Ingredients & Substitutions
- 6 oz fresh mozzarella, sliced ½″ thick
- 1 ripe peach, sliced ½″ thick (firm but juicy)
- 1 vine-ripened tomato, sliced ½″ thick
- 12 fresh basil leaves
- Drizzle: extra-virgin olive oil & good balsamic vinegar (or store-bought balsamic reduction)
- Season: flaky sea salt & freshly ground black pepper

Substitutions/Tips:
• Swap mozzarella for burrata if you want oozy creaminess.
• Use nectarines in place of peaches if you’re allergic to fuzz.
• Try a splash of honey instead of balsamic for a sweeter twist.
Directions
- Prep & Layer: On a large platter, alternate mozzarella, peach, tomato slices, and basil leaves in a circle or straight line.
- Dress It Up: Drizzle generously with olive oil, then balsamic.
- Season & Serve: Finish with a sprinkle of salt and a crack of pepper.
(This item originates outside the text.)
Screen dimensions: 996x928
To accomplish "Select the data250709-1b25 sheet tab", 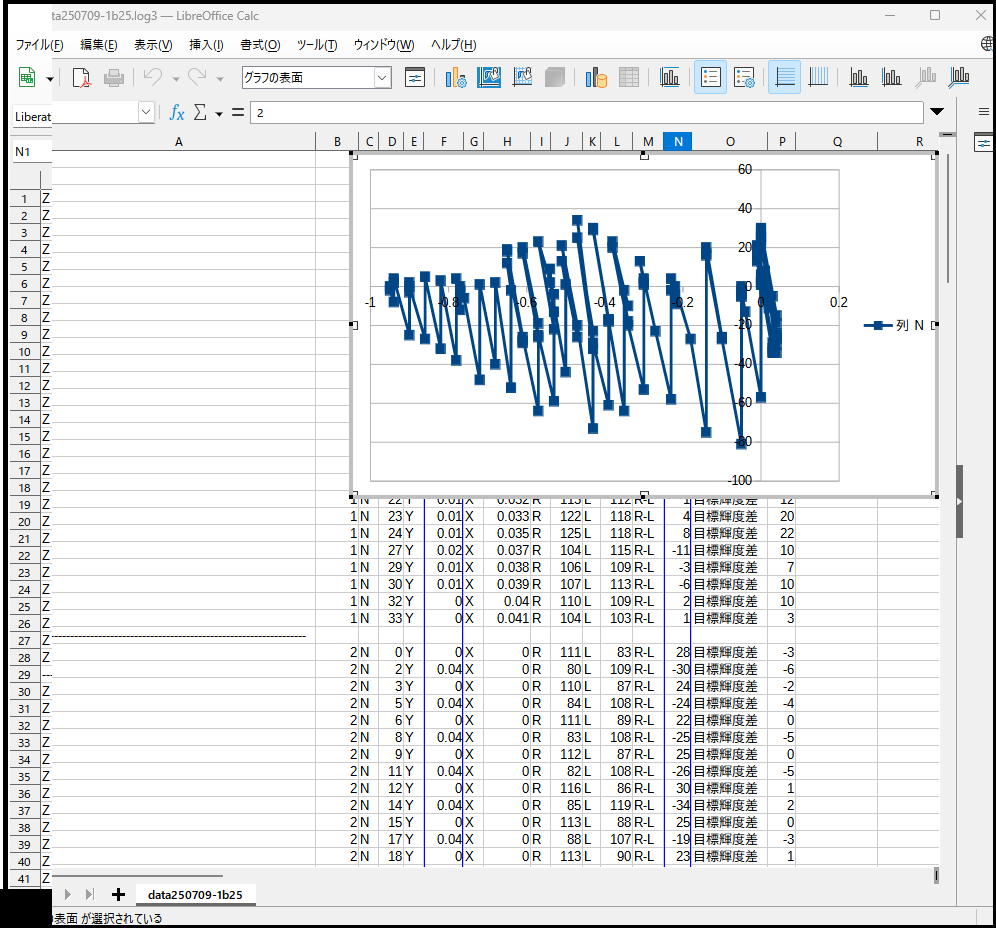I will (x=196, y=894).
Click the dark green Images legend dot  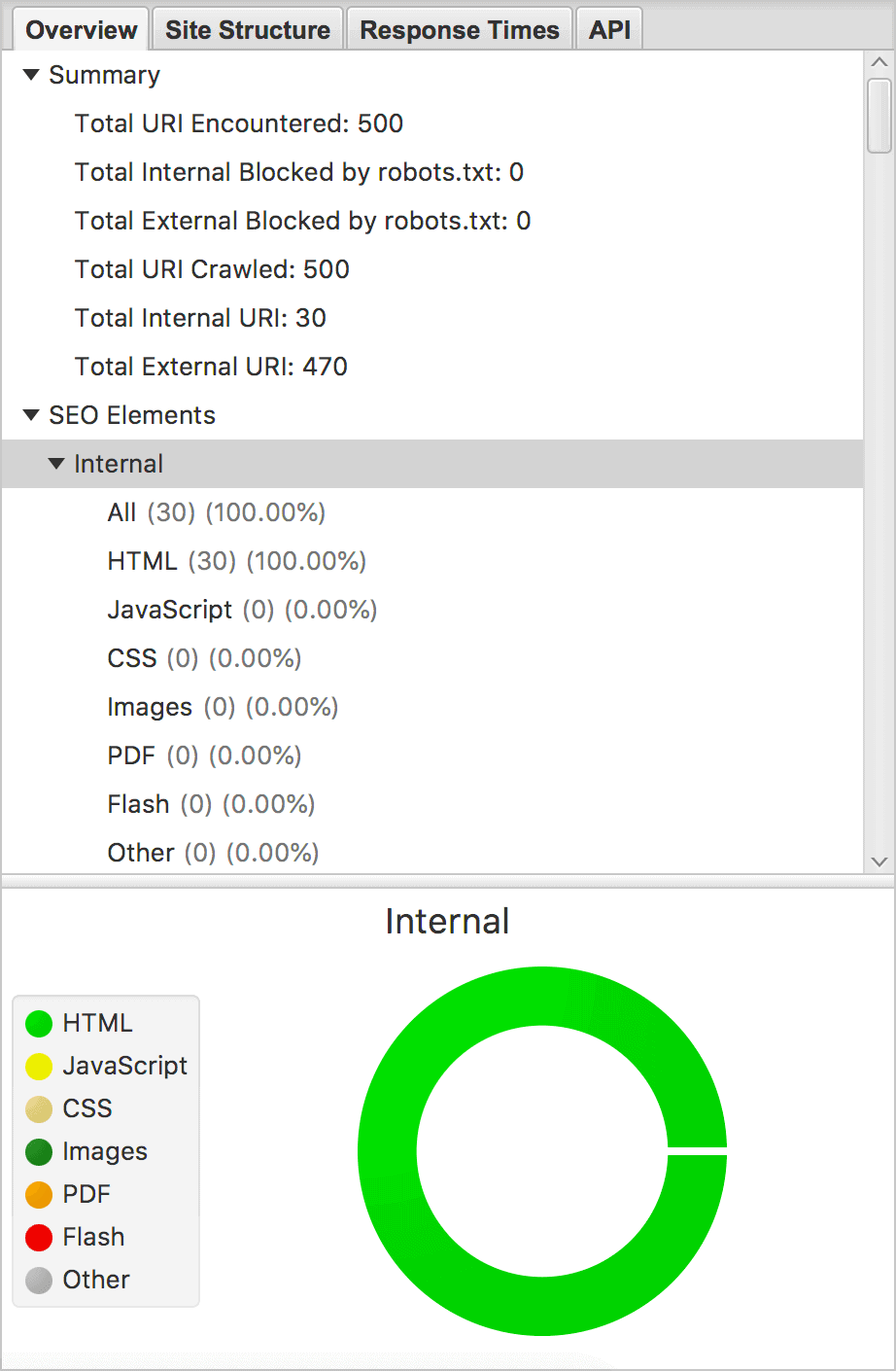pyautogui.click(x=39, y=1152)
Serve immediately.
How to Serve
- Arrange on a chilled platter so slices stay firm.
- Pair with crusty bread or garlic-rubbed crostini.
- Serve alongside grilled chicken or fish for a full meal.
How to Store
- Best eaten fresh within 2 hours—peach juices can make it a bit soggy if left too long.
- If you must store, cover loosely and refrigerate up to 4 hours, then pat juices away before dressing again.

Pro Tips from the Chef
- Chill everything beforehand—cold mozzarella and peaches hold shape well.
- Pat the peach slices dry if they’re super juicy to avoid watery salad.
- Slice with a very sharp knife—halved peaches can slip (ask me how I know!).
Variations
- Add a handful of arugula under the layers for a peppery bite.
- Scatter toasted pine nuts or almonds for crunch.
- Swap basil for mint to highlight the peach’s sweetness.
FAQs
Can I make this ahead?
I recommend assembling just before serving to keep everything fresh—if prepped early, slice and store components separately.
What’s the best peach variety?
Freestone peaches (like Elbertas) work great—they’re easy to slice and super sweet.
Is burrata better than mozzarella?
Burrata adds ooziness, but fresh mozzarella keeps the salad lighter and cleaner.
Conclusion
This Peach Caprese Salad is proof that the simplest combinations can taste like a million bucks. When stone-fruit season hits, whip this together for brunch, a picnic, or your next backyard gathering—it’s summer happiness served straight from your cutting board.

Peach Caprese Salad
Ingredients
- 6 oz fresh mozzarella sliced ½″
- 1 ripe peach sliced ½″
- 1 vine-ripened tomato sliced ½″
- 12 basil leaves
- Extra-virgin olive oil for drizzling
- Balsamic vinegar or reduction for drizzling
- Sea salt & black pepper to taste
Instructions
- Arrange mozzarella, peach, tomato, and basil on a platter, alternating slices.
- Drizzle olive oil and balsamic over the top.
- Sprinkle with salt and pepper. Serve immediately.